Task description:
Look through the material below and copy every line containing the word "under".

++++++++++++++++++++

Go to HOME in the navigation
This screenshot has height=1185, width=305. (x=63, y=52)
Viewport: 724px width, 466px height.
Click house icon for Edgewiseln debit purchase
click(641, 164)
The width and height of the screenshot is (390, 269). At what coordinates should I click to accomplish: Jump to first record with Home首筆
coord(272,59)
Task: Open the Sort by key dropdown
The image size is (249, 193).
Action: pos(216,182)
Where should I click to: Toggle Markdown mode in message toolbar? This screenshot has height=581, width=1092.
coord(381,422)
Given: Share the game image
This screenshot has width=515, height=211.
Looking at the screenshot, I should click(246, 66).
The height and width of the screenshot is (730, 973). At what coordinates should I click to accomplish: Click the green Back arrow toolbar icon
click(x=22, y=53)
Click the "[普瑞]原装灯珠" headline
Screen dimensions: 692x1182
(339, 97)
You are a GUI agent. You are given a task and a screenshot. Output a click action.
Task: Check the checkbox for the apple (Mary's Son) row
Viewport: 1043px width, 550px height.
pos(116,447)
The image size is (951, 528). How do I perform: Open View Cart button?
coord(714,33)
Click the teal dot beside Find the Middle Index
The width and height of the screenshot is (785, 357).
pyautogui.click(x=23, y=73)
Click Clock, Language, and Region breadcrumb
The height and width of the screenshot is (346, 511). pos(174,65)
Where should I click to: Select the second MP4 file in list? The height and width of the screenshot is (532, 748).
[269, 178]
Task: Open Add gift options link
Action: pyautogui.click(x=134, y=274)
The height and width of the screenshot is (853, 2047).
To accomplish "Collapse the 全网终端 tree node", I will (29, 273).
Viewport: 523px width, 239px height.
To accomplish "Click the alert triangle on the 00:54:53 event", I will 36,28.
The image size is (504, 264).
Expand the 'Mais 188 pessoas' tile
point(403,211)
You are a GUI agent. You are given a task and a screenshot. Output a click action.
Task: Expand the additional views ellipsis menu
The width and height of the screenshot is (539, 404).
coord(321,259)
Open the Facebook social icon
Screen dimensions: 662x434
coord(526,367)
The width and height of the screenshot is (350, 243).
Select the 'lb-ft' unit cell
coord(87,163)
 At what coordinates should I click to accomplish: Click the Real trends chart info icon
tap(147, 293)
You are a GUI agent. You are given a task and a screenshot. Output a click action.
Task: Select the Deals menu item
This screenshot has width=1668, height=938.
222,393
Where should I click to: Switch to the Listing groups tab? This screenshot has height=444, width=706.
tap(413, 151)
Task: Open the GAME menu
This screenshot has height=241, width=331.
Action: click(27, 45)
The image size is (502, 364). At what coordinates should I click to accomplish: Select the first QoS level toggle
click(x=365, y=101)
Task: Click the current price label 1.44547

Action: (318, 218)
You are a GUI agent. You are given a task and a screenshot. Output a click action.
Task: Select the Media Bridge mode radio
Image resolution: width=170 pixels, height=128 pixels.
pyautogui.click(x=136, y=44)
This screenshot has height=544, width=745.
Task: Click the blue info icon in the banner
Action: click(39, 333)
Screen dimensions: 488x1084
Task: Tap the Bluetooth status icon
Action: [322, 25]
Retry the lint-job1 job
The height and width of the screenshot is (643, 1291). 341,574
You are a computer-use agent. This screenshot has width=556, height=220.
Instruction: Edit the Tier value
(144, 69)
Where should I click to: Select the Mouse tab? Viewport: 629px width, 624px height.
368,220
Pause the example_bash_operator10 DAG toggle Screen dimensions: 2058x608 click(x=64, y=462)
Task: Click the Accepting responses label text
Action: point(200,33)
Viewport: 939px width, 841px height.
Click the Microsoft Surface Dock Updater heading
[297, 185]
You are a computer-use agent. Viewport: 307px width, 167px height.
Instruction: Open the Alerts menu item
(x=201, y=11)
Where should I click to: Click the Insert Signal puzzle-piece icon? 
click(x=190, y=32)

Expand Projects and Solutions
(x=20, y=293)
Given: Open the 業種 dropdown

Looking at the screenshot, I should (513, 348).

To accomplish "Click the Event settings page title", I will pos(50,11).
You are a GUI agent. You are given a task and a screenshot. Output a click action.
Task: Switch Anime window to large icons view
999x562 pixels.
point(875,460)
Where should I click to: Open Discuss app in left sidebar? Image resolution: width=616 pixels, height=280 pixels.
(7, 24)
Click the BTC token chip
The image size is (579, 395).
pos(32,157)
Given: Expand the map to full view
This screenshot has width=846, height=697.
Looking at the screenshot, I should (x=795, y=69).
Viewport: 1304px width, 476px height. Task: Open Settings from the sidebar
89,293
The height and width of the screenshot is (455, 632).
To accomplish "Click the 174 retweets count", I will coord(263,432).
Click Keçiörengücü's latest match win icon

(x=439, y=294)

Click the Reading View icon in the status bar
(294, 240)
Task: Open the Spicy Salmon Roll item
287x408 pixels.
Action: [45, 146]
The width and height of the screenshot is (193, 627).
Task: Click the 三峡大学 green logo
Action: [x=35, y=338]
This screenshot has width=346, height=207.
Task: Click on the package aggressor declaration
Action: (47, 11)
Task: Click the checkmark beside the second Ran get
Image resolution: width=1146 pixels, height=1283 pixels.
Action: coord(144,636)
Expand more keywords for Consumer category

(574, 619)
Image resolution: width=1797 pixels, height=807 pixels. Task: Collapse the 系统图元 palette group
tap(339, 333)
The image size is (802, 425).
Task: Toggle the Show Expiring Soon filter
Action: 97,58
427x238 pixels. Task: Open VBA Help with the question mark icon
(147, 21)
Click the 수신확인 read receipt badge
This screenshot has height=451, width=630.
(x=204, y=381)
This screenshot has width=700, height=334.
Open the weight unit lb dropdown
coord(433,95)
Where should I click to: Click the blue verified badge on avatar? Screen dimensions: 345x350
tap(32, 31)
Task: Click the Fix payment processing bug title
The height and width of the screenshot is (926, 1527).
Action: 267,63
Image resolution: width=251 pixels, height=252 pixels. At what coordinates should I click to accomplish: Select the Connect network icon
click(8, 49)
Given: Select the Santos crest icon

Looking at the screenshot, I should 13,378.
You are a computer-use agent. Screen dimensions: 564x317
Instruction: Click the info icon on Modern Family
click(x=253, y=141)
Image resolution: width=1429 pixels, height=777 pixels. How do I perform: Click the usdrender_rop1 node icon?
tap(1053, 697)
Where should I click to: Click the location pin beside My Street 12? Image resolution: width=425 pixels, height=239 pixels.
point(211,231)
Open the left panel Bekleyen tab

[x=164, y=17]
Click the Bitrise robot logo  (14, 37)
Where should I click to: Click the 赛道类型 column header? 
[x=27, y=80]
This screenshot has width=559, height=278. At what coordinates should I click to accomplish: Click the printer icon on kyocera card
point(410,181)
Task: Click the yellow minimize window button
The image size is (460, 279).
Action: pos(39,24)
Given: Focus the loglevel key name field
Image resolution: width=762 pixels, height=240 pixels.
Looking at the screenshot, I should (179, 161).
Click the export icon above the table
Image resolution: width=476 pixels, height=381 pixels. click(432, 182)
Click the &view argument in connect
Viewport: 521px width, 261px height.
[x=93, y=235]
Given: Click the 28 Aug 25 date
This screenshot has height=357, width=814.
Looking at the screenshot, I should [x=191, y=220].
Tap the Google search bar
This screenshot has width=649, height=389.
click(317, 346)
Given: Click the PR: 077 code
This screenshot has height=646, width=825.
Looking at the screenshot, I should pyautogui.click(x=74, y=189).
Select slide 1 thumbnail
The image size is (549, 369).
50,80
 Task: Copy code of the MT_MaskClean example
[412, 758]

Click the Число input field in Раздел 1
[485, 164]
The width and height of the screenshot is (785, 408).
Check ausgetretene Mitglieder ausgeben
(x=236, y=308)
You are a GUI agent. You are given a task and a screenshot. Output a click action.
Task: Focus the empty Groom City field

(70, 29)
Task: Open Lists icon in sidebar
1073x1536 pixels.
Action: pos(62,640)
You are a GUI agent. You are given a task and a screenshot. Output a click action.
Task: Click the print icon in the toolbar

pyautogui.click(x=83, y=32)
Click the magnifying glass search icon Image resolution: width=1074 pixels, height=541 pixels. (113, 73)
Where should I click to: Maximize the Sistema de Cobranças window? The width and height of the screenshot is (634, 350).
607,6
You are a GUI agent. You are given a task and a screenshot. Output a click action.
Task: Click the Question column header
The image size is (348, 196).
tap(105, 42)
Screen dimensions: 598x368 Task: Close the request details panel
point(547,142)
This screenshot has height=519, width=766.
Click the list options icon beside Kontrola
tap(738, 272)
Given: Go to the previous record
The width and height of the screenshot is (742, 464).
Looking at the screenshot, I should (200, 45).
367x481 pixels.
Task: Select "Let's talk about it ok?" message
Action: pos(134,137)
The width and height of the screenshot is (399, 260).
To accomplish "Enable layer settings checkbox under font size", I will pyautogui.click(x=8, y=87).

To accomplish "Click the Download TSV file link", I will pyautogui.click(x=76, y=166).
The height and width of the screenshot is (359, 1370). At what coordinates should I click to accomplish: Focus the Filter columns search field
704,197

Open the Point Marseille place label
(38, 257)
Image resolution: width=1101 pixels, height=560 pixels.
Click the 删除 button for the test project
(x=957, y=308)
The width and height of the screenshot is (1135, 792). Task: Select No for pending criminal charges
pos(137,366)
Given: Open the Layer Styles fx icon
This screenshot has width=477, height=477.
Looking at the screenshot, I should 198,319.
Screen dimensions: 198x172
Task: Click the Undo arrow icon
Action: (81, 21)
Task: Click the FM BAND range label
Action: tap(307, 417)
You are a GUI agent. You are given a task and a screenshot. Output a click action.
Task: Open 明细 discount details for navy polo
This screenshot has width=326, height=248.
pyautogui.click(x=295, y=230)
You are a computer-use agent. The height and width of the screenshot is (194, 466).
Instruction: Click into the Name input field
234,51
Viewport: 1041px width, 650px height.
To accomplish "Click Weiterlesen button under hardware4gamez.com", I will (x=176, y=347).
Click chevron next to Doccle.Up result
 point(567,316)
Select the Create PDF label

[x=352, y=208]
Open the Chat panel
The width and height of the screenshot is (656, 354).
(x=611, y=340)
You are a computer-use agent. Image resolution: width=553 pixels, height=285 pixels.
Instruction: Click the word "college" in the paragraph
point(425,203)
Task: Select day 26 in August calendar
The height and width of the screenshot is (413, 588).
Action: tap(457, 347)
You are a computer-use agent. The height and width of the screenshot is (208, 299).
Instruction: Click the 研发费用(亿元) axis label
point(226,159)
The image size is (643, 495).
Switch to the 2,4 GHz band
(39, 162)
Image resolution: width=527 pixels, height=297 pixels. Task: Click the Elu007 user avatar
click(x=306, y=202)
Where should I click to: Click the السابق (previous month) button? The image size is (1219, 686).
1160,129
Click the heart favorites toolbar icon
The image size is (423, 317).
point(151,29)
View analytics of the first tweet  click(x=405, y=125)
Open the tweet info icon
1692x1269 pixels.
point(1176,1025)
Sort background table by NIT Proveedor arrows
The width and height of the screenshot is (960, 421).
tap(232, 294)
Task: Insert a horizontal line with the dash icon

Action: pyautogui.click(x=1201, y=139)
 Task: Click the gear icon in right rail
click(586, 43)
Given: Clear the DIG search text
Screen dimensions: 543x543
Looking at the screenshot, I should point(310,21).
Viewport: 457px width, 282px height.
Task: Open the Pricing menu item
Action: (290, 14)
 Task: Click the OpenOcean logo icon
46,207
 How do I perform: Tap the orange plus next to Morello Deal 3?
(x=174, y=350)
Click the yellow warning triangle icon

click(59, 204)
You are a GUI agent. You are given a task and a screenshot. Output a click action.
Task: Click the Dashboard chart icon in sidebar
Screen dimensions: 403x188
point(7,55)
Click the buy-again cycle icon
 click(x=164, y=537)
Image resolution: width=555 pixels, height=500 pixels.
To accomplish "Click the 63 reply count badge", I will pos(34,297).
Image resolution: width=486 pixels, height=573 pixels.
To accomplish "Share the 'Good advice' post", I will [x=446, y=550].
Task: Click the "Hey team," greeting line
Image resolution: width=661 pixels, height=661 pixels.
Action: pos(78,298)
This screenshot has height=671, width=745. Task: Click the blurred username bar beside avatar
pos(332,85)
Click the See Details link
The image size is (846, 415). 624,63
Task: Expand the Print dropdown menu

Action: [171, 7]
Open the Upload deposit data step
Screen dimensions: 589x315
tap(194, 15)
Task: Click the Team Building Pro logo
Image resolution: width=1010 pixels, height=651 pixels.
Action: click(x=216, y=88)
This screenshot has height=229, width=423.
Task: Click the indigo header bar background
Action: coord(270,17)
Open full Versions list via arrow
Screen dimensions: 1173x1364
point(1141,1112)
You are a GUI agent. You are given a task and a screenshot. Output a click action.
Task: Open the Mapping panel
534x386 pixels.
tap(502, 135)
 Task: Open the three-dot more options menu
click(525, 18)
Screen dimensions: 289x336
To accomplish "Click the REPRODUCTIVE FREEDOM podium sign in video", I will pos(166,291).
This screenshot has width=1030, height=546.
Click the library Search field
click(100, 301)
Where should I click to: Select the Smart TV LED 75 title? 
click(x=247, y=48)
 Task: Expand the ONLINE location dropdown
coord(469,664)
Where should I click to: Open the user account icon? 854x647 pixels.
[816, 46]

++++++++++++++++++++

Written solution:
To accomplish "Enable layer settings checkbox under font size", I will pyautogui.click(x=8, y=87).
To accomplish "Click Weiterlesen button under hardware4gamez.com", I will (x=176, y=347).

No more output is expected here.